SUPPLIED ENTRIES section start

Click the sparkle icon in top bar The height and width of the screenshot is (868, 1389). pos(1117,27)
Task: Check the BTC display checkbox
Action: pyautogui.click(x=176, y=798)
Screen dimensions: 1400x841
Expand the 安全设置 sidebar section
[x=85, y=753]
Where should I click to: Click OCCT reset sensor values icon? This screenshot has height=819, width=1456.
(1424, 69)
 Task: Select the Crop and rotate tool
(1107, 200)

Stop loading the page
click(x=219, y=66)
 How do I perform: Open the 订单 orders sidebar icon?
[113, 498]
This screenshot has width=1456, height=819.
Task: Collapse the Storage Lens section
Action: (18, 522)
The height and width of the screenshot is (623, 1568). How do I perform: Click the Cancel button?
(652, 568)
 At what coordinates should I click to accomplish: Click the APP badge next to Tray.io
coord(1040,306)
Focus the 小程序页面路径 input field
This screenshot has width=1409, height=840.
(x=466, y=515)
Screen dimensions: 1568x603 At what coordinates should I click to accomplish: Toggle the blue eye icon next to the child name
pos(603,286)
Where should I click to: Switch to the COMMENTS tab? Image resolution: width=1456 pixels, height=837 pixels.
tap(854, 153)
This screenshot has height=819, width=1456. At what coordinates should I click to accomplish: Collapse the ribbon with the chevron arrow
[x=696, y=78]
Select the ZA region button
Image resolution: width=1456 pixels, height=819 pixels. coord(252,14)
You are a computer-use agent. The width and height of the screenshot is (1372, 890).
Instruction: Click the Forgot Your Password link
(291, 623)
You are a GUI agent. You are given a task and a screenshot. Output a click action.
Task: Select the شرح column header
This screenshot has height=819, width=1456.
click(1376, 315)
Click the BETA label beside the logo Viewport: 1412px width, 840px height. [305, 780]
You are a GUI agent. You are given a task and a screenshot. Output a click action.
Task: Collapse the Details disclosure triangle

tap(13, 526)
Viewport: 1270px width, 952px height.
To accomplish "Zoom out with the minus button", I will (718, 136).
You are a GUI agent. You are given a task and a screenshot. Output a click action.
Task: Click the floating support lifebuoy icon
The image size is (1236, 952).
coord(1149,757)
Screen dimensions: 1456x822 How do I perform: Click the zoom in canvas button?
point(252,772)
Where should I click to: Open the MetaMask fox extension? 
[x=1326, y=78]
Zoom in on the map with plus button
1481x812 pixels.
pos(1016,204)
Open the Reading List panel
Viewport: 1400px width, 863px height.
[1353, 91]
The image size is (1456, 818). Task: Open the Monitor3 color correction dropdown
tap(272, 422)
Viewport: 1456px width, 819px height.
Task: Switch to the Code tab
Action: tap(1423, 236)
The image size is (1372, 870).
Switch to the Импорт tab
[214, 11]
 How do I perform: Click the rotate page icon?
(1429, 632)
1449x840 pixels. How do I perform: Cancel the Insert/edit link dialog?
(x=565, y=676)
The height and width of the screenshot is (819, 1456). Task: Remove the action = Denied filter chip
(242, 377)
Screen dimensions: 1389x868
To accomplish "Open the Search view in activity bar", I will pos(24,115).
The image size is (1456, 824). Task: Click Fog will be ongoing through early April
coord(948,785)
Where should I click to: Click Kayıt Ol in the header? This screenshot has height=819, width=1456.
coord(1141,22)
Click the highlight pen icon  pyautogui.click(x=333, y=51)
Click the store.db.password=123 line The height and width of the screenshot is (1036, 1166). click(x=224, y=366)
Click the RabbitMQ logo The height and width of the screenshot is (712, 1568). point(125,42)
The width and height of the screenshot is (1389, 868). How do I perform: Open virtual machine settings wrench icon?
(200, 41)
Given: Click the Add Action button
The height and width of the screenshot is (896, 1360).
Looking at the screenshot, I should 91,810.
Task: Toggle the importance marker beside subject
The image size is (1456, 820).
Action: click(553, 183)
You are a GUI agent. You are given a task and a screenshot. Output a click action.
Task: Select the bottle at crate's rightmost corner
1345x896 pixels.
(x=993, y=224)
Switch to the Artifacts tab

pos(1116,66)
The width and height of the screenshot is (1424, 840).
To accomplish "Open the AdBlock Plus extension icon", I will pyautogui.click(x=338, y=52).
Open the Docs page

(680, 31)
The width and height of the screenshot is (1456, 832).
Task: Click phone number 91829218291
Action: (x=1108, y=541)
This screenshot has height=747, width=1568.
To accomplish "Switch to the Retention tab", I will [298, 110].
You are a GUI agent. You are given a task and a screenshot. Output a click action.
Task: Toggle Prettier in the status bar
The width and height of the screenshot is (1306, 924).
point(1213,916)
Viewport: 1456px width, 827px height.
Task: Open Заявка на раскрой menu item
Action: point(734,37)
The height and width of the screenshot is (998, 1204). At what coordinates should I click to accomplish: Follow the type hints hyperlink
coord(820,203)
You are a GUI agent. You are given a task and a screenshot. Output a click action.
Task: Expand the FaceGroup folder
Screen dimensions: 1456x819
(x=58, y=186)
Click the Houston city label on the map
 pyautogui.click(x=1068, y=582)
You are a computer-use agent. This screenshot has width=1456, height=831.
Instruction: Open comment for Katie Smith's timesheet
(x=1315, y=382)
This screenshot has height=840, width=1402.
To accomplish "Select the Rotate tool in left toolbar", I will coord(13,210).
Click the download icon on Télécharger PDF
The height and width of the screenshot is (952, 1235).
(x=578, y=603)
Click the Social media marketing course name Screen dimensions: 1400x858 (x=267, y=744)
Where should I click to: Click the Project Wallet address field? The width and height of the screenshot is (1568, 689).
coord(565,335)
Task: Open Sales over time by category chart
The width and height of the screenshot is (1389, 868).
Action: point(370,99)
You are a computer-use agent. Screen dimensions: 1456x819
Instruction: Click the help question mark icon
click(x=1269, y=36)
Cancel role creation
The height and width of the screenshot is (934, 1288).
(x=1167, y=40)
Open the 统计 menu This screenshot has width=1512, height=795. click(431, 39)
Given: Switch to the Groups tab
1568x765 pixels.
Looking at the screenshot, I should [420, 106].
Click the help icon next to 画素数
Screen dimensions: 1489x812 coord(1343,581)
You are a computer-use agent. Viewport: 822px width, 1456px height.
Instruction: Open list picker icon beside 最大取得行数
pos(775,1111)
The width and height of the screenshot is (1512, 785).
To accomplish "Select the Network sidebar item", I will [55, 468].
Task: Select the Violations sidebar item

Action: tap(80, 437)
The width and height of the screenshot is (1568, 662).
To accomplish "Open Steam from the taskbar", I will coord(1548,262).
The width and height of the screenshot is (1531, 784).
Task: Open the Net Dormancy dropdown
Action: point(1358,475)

SUPPLIED ENTRIES section end

Your task is to repeat every entry above exactly.

Click the sparkle icon in top bar The height and width of the screenshot is (868, 1389). pos(1117,27)
Task: Check the BTC display checkbox
Action: pyautogui.click(x=176, y=798)
Screen dimensions: 1400x841
Expand the 安全设置 sidebar section
[x=85, y=753]
Where should I click to: Click OCCT reset sensor values icon? This screenshot has height=819, width=1456.
(1424, 69)
 Task: Select the Crop and rotate tool
(1107, 200)

Stop loading the page
click(x=219, y=66)
 How do I perform: Open the 订单 orders sidebar icon?
[113, 498]
This screenshot has width=1456, height=819.
Task: Collapse the Storage Lens section
Action: (18, 522)
The height and width of the screenshot is (623, 1568). How do I perform: Click the Cancel button?
(652, 568)
 At what coordinates should I click to accomplish: Click the APP badge next to Tray.io
coord(1040,306)
Focus the 小程序页面路径 input field
This screenshot has width=1409, height=840.
(x=466, y=515)
Screen dimensions: 1568x603 At what coordinates should I click to accomplish: Toggle the blue eye icon next to the child name
pos(603,286)
Where should I click to: Switch to the COMMENTS tab? Image resolution: width=1456 pixels, height=837 pixels.
tap(854, 153)
This screenshot has height=819, width=1456. At what coordinates should I click to accomplish: Collapse the ribbon with the chevron arrow
[x=696, y=78]
Select the ZA region button
Image resolution: width=1456 pixels, height=819 pixels. coord(252,14)
You are a computer-use agent. The width and height of the screenshot is (1372, 890).
Instruction: Click the Forgot Your Password link
(291, 623)
You are a GUI agent. You are given a task and a screenshot. Output a click action.
Task: Select the شرح column header
This screenshot has height=819, width=1456.
click(1376, 315)
Click the BETA label beside the logo Viewport: 1412px width, 840px height. [305, 780]
You are a GUI agent. You are given a task and a screenshot. Output a click action.
Task: Collapse the Details disclosure triangle

tap(13, 526)
Viewport: 1270px width, 952px height.
To accomplish "Zoom out with the minus button", I will (718, 136).
You are a GUI agent. You are given a task and a screenshot. Output a click action.
Task: Click the floating support lifebuoy icon
The image size is (1236, 952).
coord(1149,757)
Screen dimensions: 1456x822 How do I perform: Click the zoom in canvas button?
point(252,772)
Where should I click to: Open the MetaMask fox extension? 
[x=1326, y=78]
Zoom in on the map with plus button
1481x812 pixels.
pos(1016,204)
Open the Reading List panel
Viewport: 1400px width, 863px height.
[1353, 91]
The image size is (1456, 818). Task: Open the Monitor3 color correction dropdown
tap(272, 422)
Viewport: 1456px width, 819px height.
Task: Switch to the Code tab
Action: tap(1423, 236)
The image size is (1372, 870).
Switch to the Импорт tab
[214, 11]
 How do I perform: Click the rotate page icon?
(1429, 632)
1449x840 pixels. How do I perform: Cancel the Insert/edit link dialog?
(x=565, y=676)
The height and width of the screenshot is (819, 1456). Task: Remove the action = Denied filter chip
(242, 377)
Screen dimensions: 1389x868
To accomplish "Open the Search view in activity bar", I will pos(24,115).
The image size is (1456, 824). Task: Click Fog will be ongoing through early April
coord(948,785)
Where should I click to: Click Kayıt Ol in the header? This screenshot has height=819, width=1456.
coord(1141,22)
Click the highlight pen icon  pyautogui.click(x=333, y=51)
Click the store.db.password=123 line The height and width of the screenshot is (1036, 1166). click(x=224, y=366)
Click the RabbitMQ logo The height and width of the screenshot is (712, 1568). point(125,42)
The width and height of the screenshot is (1389, 868). How do I perform: Open virtual machine settings wrench icon?
(200, 41)
Given: Click the Add Action button
The height and width of the screenshot is (896, 1360).
Looking at the screenshot, I should 91,810.
Task: Toggle the importance marker beside subject
The image size is (1456, 820).
Action: click(553, 183)
You are a GUI agent. You are given a task and a screenshot. Output a click action.
Task: Select the bottle at crate's rightmost corner
1345x896 pixels.
(x=993, y=224)
Switch to the Artifacts tab

pos(1116,66)
The width and height of the screenshot is (1424, 840).
To accomplish "Open the AdBlock Plus extension icon", I will pyautogui.click(x=338, y=52).
Open the Docs page

(680, 31)
The width and height of the screenshot is (1456, 832).
Task: Click phone number 91829218291
Action: (x=1108, y=541)
This screenshot has height=747, width=1568.
To accomplish "Switch to the Retention tab", I will [298, 110].
You are a GUI agent. You are given a task and a screenshot. Output a click action.
Task: Toggle Prettier in the status bar
The width and height of the screenshot is (1306, 924).
point(1213,916)
Viewport: 1456px width, 827px height.
Task: Open Заявка на раскрой menu item
Action: point(734,37)
The height and width of the screenshot is (998, 1204). At what coordinates should I click to accomplish: Follow the type hints hyperlink
coord(820,203)
You are a GUI agent. You are given a task and a screenshot. Output a click action.
Task: Expand the FaceGroup folder
Screen dimensions: 1456x819
(x=58, y=186)
Click the Houston city label on the map
 pyautogui.click(x=1068, y=582)
You are a computer-use agent. This screenshot has width=1456, height=831.
Instruction: Open comment for Katie Smith's timesheet
(x=1315, y=382)
This screenshot has height=840, width=1402.
To accomplish "Select the Rotate tool in left toolbar", I will coord(13,210).
Click the download icon on Télécharger PDF
The height and width of the screenshot is (952, 1235).
(x=578, y=603)
Click the Social media marketing course name Screen dimensions: 1400x858 (x=267, y=744)
Where should I click to: Click the Project Wallet address field? The width and height of the screenshot is (1568, 689).
coord(565,335)
Task: Open Sales over time by category chart
The width and height of the screenshot is (1389, 868).
Action: point(370,99)
You are a computer-use agent. Screen dimensions: 1456x819
Instruction: Click the help question mark icon
click(x=1269, y=36)
Cancel role creation
The height and width of the screenshot is (934, 1288).
(x=1167, y=40)
Open the 统计 menu This screenshot has width=1512, height=795. click(431, 39)
Given: Switch to the Groups tab
1568x765 pixels.
Looking at the screenshot, I should [420, 106].
Click the help icon next to 画素数
Screen dimensions: 1489x812 coord(1343,581)
You are a computer-use agent. Viewport: 822px width, 1456px height.
Instruction: Open list picker icon beside 最大取得行数
pos(775,1111)
The width and height of the screenshot is (1512, 785).
To accomplish "Select the Network sidebar item", I will [55, 468].
Task: Select the Violations sidebar item

Action: tap(80, 437)
The width and height of the screenshot is (1568, 662).
To accomplish "Open Steam from the taskbar", I will coord(1548,262).
The width and height of the screenshot is (1531, 784).
Task: Open the Net Dormancy dropdown
Action: point(1358,475)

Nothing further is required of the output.